» **Exercise instructions**: Which lines of the entries contain the string "آموزشي"? Copy each of them.

** Opening Study material block **

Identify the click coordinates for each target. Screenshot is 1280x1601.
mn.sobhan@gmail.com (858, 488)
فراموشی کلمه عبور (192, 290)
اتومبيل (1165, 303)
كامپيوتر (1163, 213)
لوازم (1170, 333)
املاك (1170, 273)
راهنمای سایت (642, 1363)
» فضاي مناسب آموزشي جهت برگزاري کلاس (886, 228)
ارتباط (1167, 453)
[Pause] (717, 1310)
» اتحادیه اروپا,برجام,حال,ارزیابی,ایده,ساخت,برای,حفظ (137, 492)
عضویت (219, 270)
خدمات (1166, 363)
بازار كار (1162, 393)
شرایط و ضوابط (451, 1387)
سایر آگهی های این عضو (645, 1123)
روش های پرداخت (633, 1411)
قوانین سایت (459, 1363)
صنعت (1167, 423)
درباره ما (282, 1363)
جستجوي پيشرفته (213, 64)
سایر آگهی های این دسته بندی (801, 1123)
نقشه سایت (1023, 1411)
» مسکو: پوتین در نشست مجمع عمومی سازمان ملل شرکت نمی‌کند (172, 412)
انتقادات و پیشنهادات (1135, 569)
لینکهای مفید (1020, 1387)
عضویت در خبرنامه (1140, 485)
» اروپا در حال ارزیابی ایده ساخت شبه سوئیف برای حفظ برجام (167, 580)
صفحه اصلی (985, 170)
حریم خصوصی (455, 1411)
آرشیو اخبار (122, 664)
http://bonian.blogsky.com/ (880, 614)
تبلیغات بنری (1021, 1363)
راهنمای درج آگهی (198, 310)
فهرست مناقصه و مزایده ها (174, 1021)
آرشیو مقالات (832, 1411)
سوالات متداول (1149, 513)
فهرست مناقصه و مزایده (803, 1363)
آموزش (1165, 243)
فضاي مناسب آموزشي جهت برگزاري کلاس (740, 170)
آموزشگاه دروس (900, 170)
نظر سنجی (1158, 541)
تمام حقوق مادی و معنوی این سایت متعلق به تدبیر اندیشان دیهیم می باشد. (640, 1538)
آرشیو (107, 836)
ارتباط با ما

** Closing Study material block **

» **Result of this task**:
» فضاي مناسب آموزشي جهت برگزاري کلاس (886, 228)
فضاي مناسب آموزشي جهت برگزاري کلاس (740, 170)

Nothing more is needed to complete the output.